Although the Conservative Party was elected to office in 1951, they only had a 17-vote majority, not enough to dismantle the vast implementations of socialism, many of which had become an integral part of British life. In 1953, they did succeed in denationalizing iron, steel, and road transport, and in 1955 the Conservatives won again by a slightly larger margin. From here on, alternating with Labour governments under Harold Wilson, the Conservative Party tried to dismantle socialist programs, but tended to assume that their legislation might be dismantled by the next Labour government. However, by the late sixties, damage to Britain’s economy was less to do with the Labour Party, and everything to do with the trade unions who were now initiating strikes on the slightest pretext. Because of the geographic nature of the British Isles, a rail strike, a coal strike, a fuel strike, a dock strike, any one of these could, and did, bring the country to a halt. The Conservative administration of Edward Heath from 1970 to 1974, had to call an election in order to offer the Labour Party the chance of winning and thus handling the devastating “three-day week” which the unions had brought about. One essential service after another was shut down as employees in one industry were intimidated by the unions to strike in support of strikers in another industry. If workers didn’t oblige, noisy unemployed youths were recruited as “pickets” and rushed to wherever they were needed.

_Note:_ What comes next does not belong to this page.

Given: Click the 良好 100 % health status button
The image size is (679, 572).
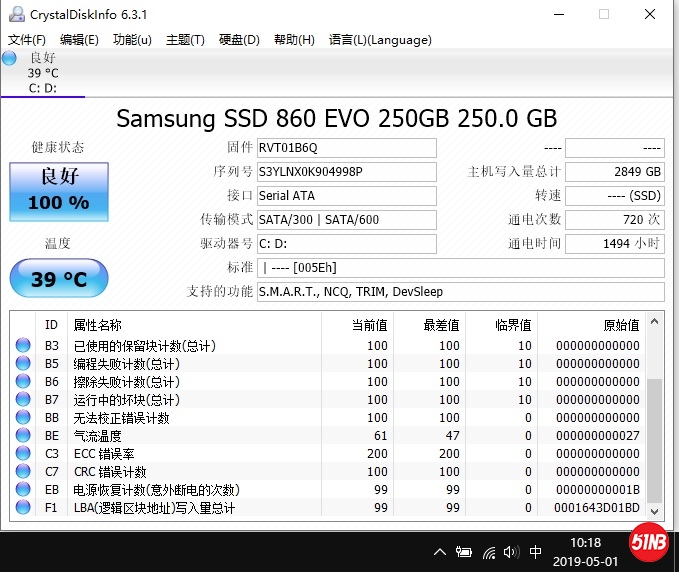Looking at the screenshot, I should click(x=59, y=190).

Unemployed youth? Socialist doctrine had established a new category in Britain’s class system, namely thousands of overwelfared and under-educated youngsters from which was spawned a subculture of untalented youth, personified at their worst by beer-swilling soccer hooligans. And by the early seventies, we had another fad to contend with, the so-called “New Left,” a strange amalgam of hippies, nihilistic intellect, political crackpots, and their cult-like guru, Herbert Marcuse. Endless protest marches for vague, undefined causes created traffic chaos week after week in London.
By 1979, the British electorate had had enough. Margaret Thatcher was elected on a platform that promised privatization and the reversal of most Labour’s policies. The lessons of socialism must have run deep in the minds of the electorate, for they have continued to elect Conservative administrations to this day. What of the Labour Party? Under their new leader, Tony Blair, they have decided to drop the party’s constitutional commitment to nationalization, thus affirming their claim that they have finally broken away from their traditional socialist past, a past now lost on the winds of history. 
1. Ed.: See the interesting discussion by David Green, Reinventing Civil Society: The Rediscovery of Welfare Without Politics (London: IEA, 1993), pp. 88-120, on the crowding out of private-sector medical institutions and medical aid because of government policies in Britain.